Stated task: Please show every line of the material below that contains the word "Collapse", copying each line in full.

Start Supplied material

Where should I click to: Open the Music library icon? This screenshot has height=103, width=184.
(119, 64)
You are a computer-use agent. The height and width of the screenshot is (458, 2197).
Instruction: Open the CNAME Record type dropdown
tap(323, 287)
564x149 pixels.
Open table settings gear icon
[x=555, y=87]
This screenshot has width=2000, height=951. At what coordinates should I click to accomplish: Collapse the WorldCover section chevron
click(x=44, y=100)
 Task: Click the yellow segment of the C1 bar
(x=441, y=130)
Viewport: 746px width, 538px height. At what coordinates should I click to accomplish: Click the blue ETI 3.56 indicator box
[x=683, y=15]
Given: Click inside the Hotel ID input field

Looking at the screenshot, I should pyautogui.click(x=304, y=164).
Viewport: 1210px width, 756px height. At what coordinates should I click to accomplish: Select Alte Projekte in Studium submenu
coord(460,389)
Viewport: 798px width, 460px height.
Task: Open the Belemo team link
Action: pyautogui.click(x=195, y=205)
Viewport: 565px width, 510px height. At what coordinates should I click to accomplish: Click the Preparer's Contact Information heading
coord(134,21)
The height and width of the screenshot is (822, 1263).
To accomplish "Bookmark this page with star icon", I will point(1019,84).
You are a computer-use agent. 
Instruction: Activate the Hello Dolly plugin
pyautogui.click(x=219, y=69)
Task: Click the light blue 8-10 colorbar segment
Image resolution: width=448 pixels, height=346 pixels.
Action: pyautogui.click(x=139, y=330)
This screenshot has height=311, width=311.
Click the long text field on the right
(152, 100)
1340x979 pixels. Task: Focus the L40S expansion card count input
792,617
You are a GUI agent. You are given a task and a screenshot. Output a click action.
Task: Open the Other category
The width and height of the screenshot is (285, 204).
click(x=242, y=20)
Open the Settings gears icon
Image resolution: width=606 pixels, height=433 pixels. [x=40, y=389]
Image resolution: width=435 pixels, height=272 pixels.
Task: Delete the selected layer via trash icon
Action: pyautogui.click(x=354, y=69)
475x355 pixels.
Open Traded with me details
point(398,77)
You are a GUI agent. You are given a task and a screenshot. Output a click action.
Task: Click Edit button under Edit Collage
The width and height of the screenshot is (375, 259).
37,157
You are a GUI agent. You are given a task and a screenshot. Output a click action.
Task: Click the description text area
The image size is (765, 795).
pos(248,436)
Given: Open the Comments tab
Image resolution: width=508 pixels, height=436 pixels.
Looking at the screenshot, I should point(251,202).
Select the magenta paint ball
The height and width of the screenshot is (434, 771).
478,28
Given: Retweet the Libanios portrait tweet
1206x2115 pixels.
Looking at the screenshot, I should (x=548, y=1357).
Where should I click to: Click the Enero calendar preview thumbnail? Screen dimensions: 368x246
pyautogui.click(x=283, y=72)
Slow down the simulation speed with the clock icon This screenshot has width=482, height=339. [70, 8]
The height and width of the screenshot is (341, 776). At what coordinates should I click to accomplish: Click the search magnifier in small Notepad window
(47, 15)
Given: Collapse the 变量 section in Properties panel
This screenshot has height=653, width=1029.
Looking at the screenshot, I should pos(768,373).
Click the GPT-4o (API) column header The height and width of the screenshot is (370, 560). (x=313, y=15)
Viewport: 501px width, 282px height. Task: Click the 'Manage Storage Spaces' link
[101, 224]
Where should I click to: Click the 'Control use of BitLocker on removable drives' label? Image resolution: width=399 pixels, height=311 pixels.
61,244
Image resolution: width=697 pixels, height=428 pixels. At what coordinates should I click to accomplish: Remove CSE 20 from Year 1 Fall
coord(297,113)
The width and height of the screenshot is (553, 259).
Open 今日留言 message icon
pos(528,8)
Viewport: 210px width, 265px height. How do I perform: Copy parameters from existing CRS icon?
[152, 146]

End Supplied material

Reply:
This screenshot has width=2000, height=951. At what coordinates should I click to accomplish: Collapse the WorldCover section chevron
Given: Collapse the 变量 section in Properties panel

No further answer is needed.